Modeling of turbulent heat transfer and thermal dispersion for flows in flat plate heat exchangers

In this paper, heat transfer and dispersion for both laminar and turbulent regimes in heat exchangers and nuclear cores are considered. Such hydraulic systems might be seen as spatially periodic porous media. The existence of a turbulent flow within a porous medium structure suggests the use of a spatial average operator, combined to a statistical average operator. Previous works [M.H.J. Pedras, M.J.S. De Lemos, Macroscopic turbulence modeling for incompressible flow through undeformable porous media, Int.

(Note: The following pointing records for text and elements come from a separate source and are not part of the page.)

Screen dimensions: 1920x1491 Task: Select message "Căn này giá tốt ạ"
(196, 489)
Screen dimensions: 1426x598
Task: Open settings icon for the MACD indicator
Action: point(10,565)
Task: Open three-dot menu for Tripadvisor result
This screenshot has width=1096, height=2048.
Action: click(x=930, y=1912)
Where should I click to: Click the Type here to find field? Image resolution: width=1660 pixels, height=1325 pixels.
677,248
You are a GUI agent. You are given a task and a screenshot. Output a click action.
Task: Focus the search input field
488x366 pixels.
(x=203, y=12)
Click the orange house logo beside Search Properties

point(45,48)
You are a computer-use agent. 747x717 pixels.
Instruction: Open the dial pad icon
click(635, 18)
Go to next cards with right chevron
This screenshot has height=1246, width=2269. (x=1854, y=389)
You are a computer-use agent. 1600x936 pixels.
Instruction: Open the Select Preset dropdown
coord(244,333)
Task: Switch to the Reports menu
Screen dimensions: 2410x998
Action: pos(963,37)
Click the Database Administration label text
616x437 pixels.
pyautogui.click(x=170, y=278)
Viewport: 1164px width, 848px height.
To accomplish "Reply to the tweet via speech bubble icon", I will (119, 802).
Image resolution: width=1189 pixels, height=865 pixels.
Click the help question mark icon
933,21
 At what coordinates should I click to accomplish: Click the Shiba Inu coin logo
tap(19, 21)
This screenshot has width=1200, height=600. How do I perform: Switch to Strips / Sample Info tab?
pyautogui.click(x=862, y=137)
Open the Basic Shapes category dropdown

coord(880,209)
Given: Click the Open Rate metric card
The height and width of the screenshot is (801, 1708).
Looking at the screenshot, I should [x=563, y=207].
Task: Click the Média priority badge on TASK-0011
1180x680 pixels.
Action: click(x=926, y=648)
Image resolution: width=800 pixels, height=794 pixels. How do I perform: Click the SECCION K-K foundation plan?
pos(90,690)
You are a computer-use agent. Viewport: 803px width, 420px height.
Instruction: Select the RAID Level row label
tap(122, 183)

J. Heat Mass Transfer 44 (2001) 1081–1093; F. Kuwahara, A. Nakayama, H. Koyama, A numerical study of thermal dispersion in porous medium, J. Heat Transfer 118 (1996) 756–761] have applied a double average procedure to the thermal balance equation, which led to a macroscopic turbulent transport and a subsequent macro-scale equation featuring dynamic dispersion. Considering the heat flux at the solid surfaces as a boundary condition for the fluid energy balance, the model proposed in this paper allows one to take into account this dispersion as the sum of two contributions. The first one is the classical dispersion due to velocity heterogeneities [G. Taylor, Dispersion of solute matter in solvent flowing slowly through a tube, Proc. Roy. Soc. Lond. A 219 (1953) 186–203] and the second one is due to wall heat transfer. Applying Whitaker up-scaling method [S. Whitaker, Theory and applications of transport in porous media: the method of volume averaging, Kluwer Academic Publishers, 1999], a “closure problem” is then derived for a representative elementary volume, using the so-called Boussinesq approximation to account for small scale turbulence. The model is used to compute macro-scale heat transfer properties for turbulent flows inside a flat plate heat exchanger. It is shown that, for such flows, both dispersive fluxes strongly predominate over the macroscopic turbulent heat flux.